Big Brothers Big Sisters comes through our neighborhood once or twice a month to pick up donations, and on the days they’re due to arrive I’ve been covering my porch with boxes and bags of stuff for them to take: margarita glasses, throw pillows, capri pants, craft supplies.
And I’ve been simplifying in other ways too.
I’ve let magazine subscriptions lapse. I look for those tiny unsubscribe links at the bottom of emails. I deleted my entire Pinterest board called Projects, because I’ve lost the desire to spray paint mason jars or make pumpkins out of book pages.
And we’ve finally decided to get rid of our landline. I’m going to take care of that when I go into the cable company’s office, because I want to simplify our cable package too.
This all sounds pretty drastic, but it’s actually been freeing. So freeing.
William Morris famously said, “Have nothing in your house that you do not know to be useful or believe to be beautiful.”
To me, that is just about the perfect sentiment. I think of it often – daily even – as I look at the contents of a closet, a drawer, or even my calendar, and ask, “what no longer works for me?”

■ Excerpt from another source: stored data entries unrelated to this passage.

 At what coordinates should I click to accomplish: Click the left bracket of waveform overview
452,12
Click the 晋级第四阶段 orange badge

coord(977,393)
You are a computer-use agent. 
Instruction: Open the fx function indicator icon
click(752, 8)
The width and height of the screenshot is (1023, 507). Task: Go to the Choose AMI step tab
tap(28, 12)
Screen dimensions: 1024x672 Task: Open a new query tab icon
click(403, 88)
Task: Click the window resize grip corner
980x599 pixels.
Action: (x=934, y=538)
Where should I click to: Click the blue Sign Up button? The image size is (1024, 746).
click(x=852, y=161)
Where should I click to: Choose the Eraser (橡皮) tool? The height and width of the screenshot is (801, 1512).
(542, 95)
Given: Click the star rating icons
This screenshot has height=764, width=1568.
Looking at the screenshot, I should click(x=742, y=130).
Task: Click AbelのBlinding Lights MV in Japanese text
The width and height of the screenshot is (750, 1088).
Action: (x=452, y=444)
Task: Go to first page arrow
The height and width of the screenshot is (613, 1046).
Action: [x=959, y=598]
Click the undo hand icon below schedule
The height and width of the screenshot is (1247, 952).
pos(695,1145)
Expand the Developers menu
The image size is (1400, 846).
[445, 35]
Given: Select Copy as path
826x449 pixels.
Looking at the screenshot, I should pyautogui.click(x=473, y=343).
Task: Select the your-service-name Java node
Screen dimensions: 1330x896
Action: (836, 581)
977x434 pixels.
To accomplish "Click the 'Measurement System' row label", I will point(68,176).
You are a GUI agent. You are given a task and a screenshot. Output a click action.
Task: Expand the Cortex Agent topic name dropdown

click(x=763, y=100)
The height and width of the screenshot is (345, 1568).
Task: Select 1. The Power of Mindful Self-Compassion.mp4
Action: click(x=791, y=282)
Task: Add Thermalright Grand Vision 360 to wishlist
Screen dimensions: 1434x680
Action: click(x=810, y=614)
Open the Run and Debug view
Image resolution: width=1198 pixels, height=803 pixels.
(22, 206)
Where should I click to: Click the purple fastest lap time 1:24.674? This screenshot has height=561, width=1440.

By letting go of those things, I’m free to enjoy what stays that much more. I feel lighter, energized, more focused.
I know I’ll go back to an estate sale eventually. After all, I’m a simplifier, not a minimalist. But I don’t think I’ll go as often as I once did, and this latest round of letting go has inspired me to think differently about what I’ll bring home.
An interesting piece of art? Yes. A good book? Always. But they’re still just things, and when I no longer find them useful or beautiful, there is gratification and fulfillment in letting them go to someone who will.
How about you? Do you ever feel the urge to simplify?